The date was July 18, 1953, in Casper, Wyoming…not a particularly special day in the grand scheme of things, but in my family, it was the most important day of all, because without the events of that day we would not be a family. That was the day that two very important people got married…my parents. Mom and Dad had known each other for quite some time, because Dad was a family friend. Mom was too young to be his girlfriend when they first met, but that doesn’t mean that she was too young to have a school girl crush…and boy, did she. She thought that Allen Spencer was the most handsome man she had ever seen…and that was when she was a young girl. Her view of Dad never changed, and from the dad standpoint, his daughters all felt the same way…he was the best. Dad’s view of Mom never changed either. Collene Byer Spencer was his princess…his Doll, and he treated her accordingly, and the daughter who didn’t had better be prepared to get into big trouble from Dad. They were the greatest parents on earth.
Mom and Dad loved to travel, and as kids, we got to travel to a large number of the states, as well as Canada, and for my younger sisters, Mexico. I remember some of our camping trips. Mom and Dad were a team when it came to getting their five girls ready for the day. I often wondered, in later years, why they took so long to get out of the campground in the mornings, but after all those years of slow little girls, and later primping teenaged girls, they were just used to taking things slow. They were on vacation after all, so what was the rush. It wasn’t like the “Vacation” movies where you were on some kind of a serious schedule. They lollygagged when they felt like it, and we still saw everything we wanted to see. We may not have jumped out of bed and rushed around the camp, working to get out of there, but one thing I can say is that we thoroughly enjoyed each and every campsite…well most of them anyway. And when the vacation was over, we felt rested.

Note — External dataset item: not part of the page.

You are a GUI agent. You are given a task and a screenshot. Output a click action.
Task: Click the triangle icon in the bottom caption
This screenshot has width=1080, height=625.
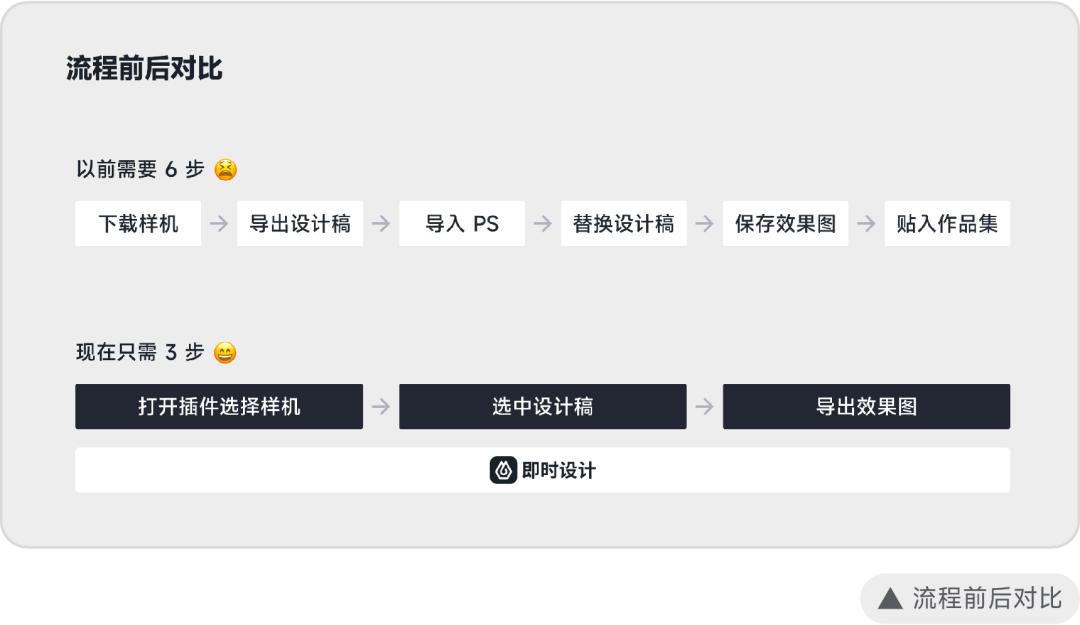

The years of my parents’ lives flew by far to quickly in my opinion, much like my own life. There are so many times I wish I could go back and re-live some of the past…not to change anything…but rather to savor the moments once again. We seldom think to savor those sweet times when we are living them, because it doesn’t seem necessary then. I have been privileged to lead a blessed life, with a wonderful family, and those memories that I have carefully tucked away in my memory files will always be the most special memories on earth. Today would have been my parents’ 63rd anniversary. It’s their 2nd together in Heaven. Happy Anniversary Mom and Dad. We love and miss you very much.
When your children grow up and start dating, you begin to hope that they will be able to pick the right spouse, so theirs will be a “til death do we part” kind of marriage. It’s really hard to let your kids make their own choices, because you wonder if they will know what true love is, but then does anyone know at first. I don’t know how my girls both managed to get that perfect mate…just like I had…on the very first try, but they did, and I couldn’t be happier for them. Each new year of their marriage is sweeter than the year before.
My daughter, Corrie Schulenberg Petersen, married her husband Kevin Petersen 23 years ago today, and their marriage has been richly blessed. She was only two weeks out of high school, but they knew that it was right. I remember being so busy with both wedding and graduation. I barely had time to think about the fact that my little girl was getting married and leaving the nest. In fact, I recall being a bit surprised that I wasn’t torn up about it, and then just chalking it up to the fact that Corrie’s little sister, Amy was still here at home, so it wasn’t really an empty nest.
The wedding went off without a single problem. It was beautiful, and the kids were both so happy. The reception went off perfectly as well. The kids were relaxed and enjoying the time to visit with their friends and family. The cake was beautiful, the wedding gown stunning, and the rings were exchanged, but of course what made the wedding so amazing was the love shared by two young people who were now ready to set out on their own and begin a new life. Even then it didn’t occur to me that I would feel any of the common empty nest feelings. Then came the time for them to leave to begin their honeymoon. Everyone went outside to see them off, and they drove away waving and smiling. The day was over, except for the clean up.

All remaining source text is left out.